== PROBLEM DETAILS ==
Of the lines listed below, return exactly those that run from the line containing "This screenshot has width=1912, height=906." through the line containing "Click IP link", both included.

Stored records
# # #

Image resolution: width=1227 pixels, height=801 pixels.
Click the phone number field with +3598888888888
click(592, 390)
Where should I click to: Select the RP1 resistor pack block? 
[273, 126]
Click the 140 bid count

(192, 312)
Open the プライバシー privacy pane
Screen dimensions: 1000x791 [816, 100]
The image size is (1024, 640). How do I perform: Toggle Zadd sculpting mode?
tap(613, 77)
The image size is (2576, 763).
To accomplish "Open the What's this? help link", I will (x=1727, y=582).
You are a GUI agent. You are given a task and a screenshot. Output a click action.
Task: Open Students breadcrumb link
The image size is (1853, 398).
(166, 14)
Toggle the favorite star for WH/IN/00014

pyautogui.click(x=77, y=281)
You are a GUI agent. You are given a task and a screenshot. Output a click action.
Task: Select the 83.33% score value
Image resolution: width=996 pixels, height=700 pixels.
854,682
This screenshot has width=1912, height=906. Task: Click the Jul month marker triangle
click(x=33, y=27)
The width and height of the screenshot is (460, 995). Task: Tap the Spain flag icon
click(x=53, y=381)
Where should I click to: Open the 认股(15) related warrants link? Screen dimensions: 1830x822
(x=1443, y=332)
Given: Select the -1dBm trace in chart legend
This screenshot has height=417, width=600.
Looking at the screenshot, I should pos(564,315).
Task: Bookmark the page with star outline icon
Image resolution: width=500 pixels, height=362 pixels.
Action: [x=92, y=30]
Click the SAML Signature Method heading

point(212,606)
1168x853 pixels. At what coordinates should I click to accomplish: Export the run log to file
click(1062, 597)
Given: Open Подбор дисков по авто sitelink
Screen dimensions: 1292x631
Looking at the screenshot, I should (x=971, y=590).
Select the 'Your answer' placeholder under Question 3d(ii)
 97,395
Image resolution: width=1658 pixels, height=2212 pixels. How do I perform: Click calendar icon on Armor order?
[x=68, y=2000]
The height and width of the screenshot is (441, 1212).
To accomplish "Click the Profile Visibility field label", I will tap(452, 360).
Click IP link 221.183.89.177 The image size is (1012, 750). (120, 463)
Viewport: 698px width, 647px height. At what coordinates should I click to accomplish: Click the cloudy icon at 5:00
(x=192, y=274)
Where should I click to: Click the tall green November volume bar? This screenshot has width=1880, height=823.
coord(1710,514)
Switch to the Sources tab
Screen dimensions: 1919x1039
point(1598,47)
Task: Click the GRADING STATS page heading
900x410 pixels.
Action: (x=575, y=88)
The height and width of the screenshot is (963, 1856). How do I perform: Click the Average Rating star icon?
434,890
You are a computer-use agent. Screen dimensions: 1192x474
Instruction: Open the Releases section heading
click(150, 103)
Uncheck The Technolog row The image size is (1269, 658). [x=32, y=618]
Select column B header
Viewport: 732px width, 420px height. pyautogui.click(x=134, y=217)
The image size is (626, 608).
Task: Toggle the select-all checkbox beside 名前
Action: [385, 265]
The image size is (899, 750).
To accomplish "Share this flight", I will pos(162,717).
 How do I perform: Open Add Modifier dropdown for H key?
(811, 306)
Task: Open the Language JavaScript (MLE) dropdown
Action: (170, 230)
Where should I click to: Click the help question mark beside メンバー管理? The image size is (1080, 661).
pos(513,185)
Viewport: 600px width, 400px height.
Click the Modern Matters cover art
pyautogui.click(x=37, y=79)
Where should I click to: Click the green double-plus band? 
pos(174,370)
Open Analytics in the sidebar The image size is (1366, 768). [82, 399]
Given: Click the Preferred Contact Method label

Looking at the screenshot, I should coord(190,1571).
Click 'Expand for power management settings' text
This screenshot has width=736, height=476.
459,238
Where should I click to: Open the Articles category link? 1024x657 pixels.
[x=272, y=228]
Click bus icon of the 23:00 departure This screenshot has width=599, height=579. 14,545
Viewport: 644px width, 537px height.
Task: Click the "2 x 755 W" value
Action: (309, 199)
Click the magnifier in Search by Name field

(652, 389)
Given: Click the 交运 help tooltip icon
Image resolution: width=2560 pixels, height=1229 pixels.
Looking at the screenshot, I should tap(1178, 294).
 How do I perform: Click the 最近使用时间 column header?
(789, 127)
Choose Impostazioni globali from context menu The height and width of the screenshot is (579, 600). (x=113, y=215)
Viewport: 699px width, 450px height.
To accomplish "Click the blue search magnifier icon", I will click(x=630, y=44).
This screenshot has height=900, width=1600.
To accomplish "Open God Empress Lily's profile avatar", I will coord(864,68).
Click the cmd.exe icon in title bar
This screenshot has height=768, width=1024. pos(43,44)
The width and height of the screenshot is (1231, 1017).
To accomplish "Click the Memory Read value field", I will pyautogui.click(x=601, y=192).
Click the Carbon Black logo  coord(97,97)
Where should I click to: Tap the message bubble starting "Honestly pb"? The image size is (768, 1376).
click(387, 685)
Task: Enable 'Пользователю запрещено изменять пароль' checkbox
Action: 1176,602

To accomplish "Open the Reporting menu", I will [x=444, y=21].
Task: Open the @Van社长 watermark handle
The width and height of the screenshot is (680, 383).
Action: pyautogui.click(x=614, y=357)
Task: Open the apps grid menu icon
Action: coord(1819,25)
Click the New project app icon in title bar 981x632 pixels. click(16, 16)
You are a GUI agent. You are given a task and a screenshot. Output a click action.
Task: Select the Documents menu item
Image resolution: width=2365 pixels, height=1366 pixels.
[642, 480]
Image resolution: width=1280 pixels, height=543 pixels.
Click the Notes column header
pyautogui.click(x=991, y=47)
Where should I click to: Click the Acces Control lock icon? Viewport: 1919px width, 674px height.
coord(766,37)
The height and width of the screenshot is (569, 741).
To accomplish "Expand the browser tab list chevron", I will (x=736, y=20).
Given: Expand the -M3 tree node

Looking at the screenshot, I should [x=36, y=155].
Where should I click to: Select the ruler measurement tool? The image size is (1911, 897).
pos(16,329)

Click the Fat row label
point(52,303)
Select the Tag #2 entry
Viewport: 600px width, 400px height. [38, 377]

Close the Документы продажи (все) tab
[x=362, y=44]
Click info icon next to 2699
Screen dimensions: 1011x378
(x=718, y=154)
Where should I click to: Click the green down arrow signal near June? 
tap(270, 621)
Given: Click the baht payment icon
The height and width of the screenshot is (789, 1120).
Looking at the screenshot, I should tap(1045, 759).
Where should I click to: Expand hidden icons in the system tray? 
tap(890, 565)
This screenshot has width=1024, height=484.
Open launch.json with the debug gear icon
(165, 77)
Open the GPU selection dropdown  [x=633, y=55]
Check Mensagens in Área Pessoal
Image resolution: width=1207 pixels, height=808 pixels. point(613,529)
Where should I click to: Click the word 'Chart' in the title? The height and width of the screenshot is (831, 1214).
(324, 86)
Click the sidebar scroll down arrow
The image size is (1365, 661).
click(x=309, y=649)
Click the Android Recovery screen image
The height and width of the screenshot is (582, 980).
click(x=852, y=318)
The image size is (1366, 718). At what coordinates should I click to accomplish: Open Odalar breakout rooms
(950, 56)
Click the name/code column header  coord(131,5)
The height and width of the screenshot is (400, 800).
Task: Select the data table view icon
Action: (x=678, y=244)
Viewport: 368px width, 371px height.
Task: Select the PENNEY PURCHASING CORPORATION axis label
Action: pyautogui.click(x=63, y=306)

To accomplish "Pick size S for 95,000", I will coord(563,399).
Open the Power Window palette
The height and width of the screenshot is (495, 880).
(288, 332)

# # #

== ANSWER BOX ==
This screenshot has width=1912, height=906. Task: Click the Jul month marker triangle
click(x=33, y=27)
The width and height of the screenshot is (460, 995). Task: Tap the Spain flag icon
click(x=53, y=381)
Where should I click to: Open the 认股(15) related warrants link? Screen dimensions: 1830x822
(x=1443, y=332)
Given: Select the -1dBm trace in chart legend
This screenshot has height=417, width=600.
Looking at the screenshot, I should pos(564,315).
Task: Bookmark the page with star outline icon
Image resolution: width=500 pixels, height=362 pixels.
Action: [x=92, y=30]
Click the SAML Signature Method heading

point(212,606)
1168x853 pixels. At what coordinates should I click to accomplish: Export the run log to file
click(1062, 597)
Given: Open Подбор дисков по авто sitelink
Screen dimensions: 1292x631
Looking at the screenshot, I should (x=971, y=590).
Select the 'Your answer' placeholder under Question 3d(ii)
 97,395
Image resolution: width=1658 pixels, height=2212 pixels. How do I perform: Click calendar icon on Armor order?
[x=68, y=2000]
The height and width of the screenshot is (441, 1212).
To accomplish "Click the Profile Visibility field label", I will tap(452, 360).
Click IP link 221.183.89.177 The image size is (1012, 750). (120, 463)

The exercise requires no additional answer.